#### Prompt:
Using the text about Citizen Khan, explain in one to three sentences why the BBC ordered a second series of the show.

The BBC ordered a seven-episode second series on 27 September 2012 due to good ratings. On 18 September 2013, the BBC announced that the second series would air on Friday nights in the prime-time 9.30pm slot from 4 October.

In an interview with The Guardian, Adil Ray stated: "What I've intended to do with Citizen Khan is a good thing – to make Mr Khan a good character, to make him universal and a communication between different communities."

Series 3 of Citizen Khan gained an audience of around five million per episode, including iPlayer views. Ahead the Series 4 debut in October 2015, Vicky Power of The Daily Telegraph stated: "It's harmless, friendly fun for the whole family." Series 4 of Citizen Khan made its debut on 30 October 2015. The series attracted a record 3.3 million viewers.

Citizen Khan has been exported to Australia, India, Russia, Bulgaria and New Zealand, spawned Christmas specials and prompted a UK-wide "live" tour of regional theatres. Speaking to The Daily Telegraph in 2015 ahead of the launch of series 4, Adil Ray stated that fans of the show realise it is a "big laugh out loud comedy, not a reflection of every Muslim or Pakistani family in the country."

From Series 4, the role of Shazia Khan was taken over by Krupa Pattani, replacing Maya Sondhi.

Ray reported that he received death threats for the show, including one threatening a riot. He has stated that his influences came from comedies such as Only Fools and Horses and Fawlty Towers that were aimed at family audiences, and his desire for families of all backgrounds to be able to see elements of Khan's character in their father figure. Ray has claimed that for every complaint he had over a scene in which Khan's daughter Alia hurriedly covers her head in the presence of her father, he received ten messages from Muslims, Catholics and Jews relating to the experience of a child behaving similarly.

In April 2016, the show was condemned in parliament by Rupa Huq, the Labour MP for Ealing Central and Acton, who called its portrayal of a Birmingham Muslim family "quite backward".

In June 2021, Ray was in a debate on Good Morning Britain about "woke" comedy rows, and stated that the BBC was thinking about making a Christmas Special, but conversations would need to be had about the content and 'offensive stereotypes'.

#### Provided data:
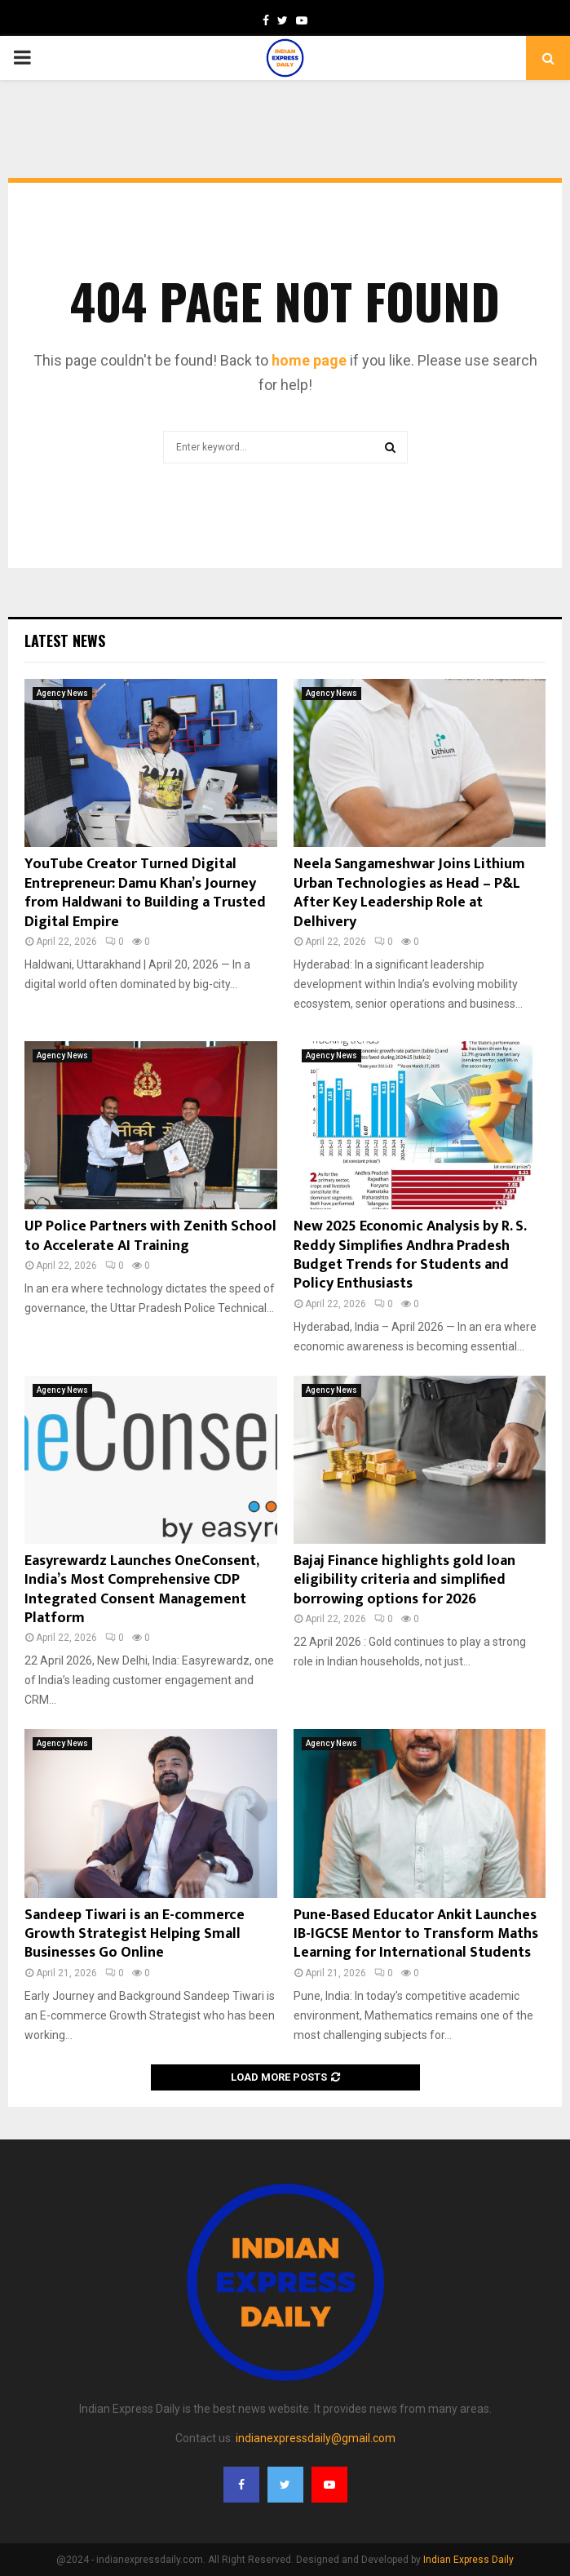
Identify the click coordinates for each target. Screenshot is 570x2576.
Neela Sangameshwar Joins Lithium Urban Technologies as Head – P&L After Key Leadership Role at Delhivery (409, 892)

#### Full response:
The BBC ordered a seven-episode second series on 27 September 2012 because the show had good ratings.